I have been obsessed with Marvel for 7 years now, and it all began with The Avengers. My aunt bought my little brother the DVD for his birthday, and I have watched that movie way more than my brother. I fell in love with the visuals of the Marvel Cinematic Universe and the characters’ unique stories. Before I was exposed to the MCU, I only watched Disney and Pixar films, so Marvel was a whole new territory I couldn’t get enough of. The explosions, the action, and the stunts were unfathomable in my tiny Disney-sheltered brain. Ever since then, I have become fascinated with Marvel projects and cinema in general.
After watching all of the movies and shows multiple times, I wanted to try reading the comic books. I went to Newbury Comics in the Danbury Mall and went to the far right aisle of the store. Almost the whole wall was covered in colorful book spines and a large sign hung over the shelf announcing the product: Comic Books. I reached for a comic that featured Dr. Strange, one of my favorite characters. The cover had him surrounded by his mystical rings, and my brain went like “Woahh, this is cool!” Then I flipped over the book and saw a little white sticker that read $44.99, and my brain was like, “not that cool, though.” I slowly placed the book back on the shelf hoping I wouldn’t tear a page by accident. No matter how interested I was in the comic, there was no way I was paying that much for a book I might not end up liking.
As the Marvel and DC fandoms expand, the value for anything with their logo on it has increased. Which makes total sense with supply and demand. The more Marvel fans there are, the more Marvel can charge for their goods. But if it gets too expensive, people may not try out the new stories Marvel or DC have to offer.
Comic book prices have obviously gone up since 1938 when the first comic book, Action Comics #1 was released, starring the one and only Superman.

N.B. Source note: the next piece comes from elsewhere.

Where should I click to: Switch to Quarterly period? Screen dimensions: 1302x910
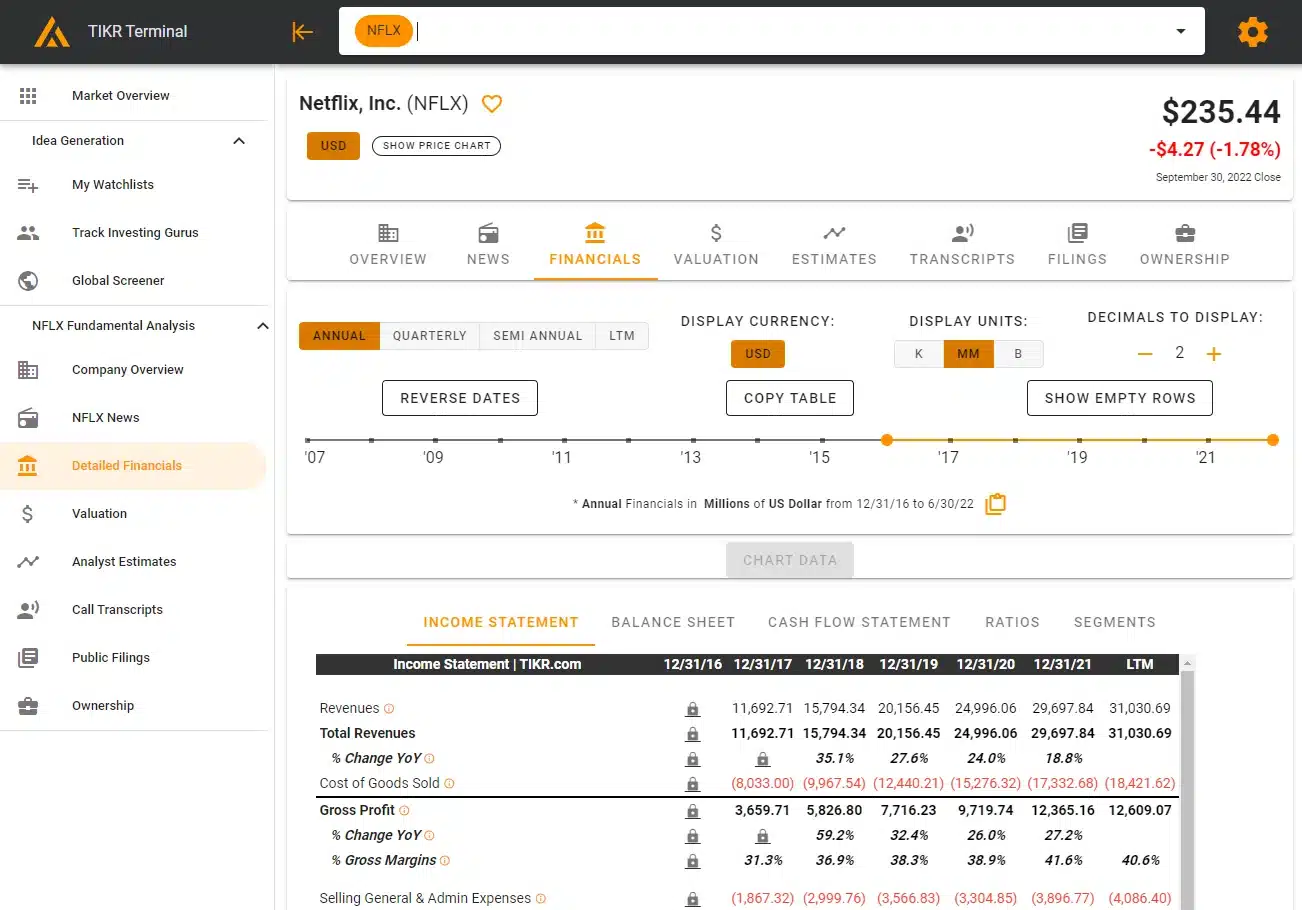click(x=429, y=336)
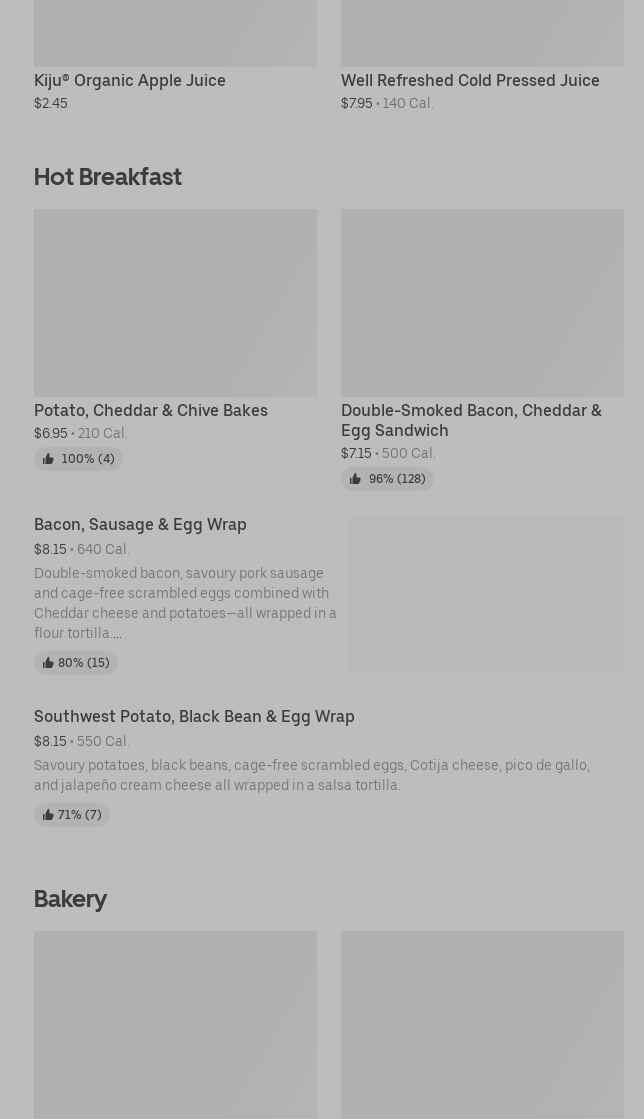The image size is (644, 1119).
Task: Click Potato, Cheddar & Chive Bakes image
Action: point(175,302)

People will resell their old comic books on eBay to other collectors, not knowing just how much they can charge for their 40 cent comic. Specialty comics can be sold for millions of dollars! The most expensive comic book, Action Comics #1, went for $3.2 million dollars. If that copy was in mint condition, it could be sold for $8-10 million. Yes ,some things really do get better with age, but are collectors causing the rising costs with their demand?
In the 1970s, comic book prices started at .15 then went to .20 and rose to .40 by 1980, an increase of 167%. Now comic books are worth anywhere from $2.99 to $4.99! (Some say this is due to the special paper used to print comics.) As the pandemic progressed and inflation grew, prices went up.
The pandemic has drastically impacted the price of goods all over the world. Gas prices are up, food shopping is more expensive, and the price of cars also went up, but all of this is expected. Now we can add comic books to the list of goods that are more expensive and somewhat beyond our reach.
During the pandemic movie production was put on pause for the actors’ and production teams’ safety, but comic books were still being printed and purchased. And the saying, “the book was better than the movie” definitely applies to comic books. Marvel addicts definitely went a little crazy when production was stopped, myself included, so many fans turned to comic books to get their daily Marvel fix. But unfortunately, our budgets don’t always fit our needs.
Right now, no matter how much I want to explore the world of comic books, it logically doesn’t make sense for me. It would make more sense to spend that money on more important things than comics. Until prices go down, many fans would prefer to pay $8 dollars a month for Disney+ and have access to almost the entire MCU (and more sheltered Disney content) than $44.99 for one book.

The first appearance of Superman from 1938, one of the most expensive comics ever sold at auction.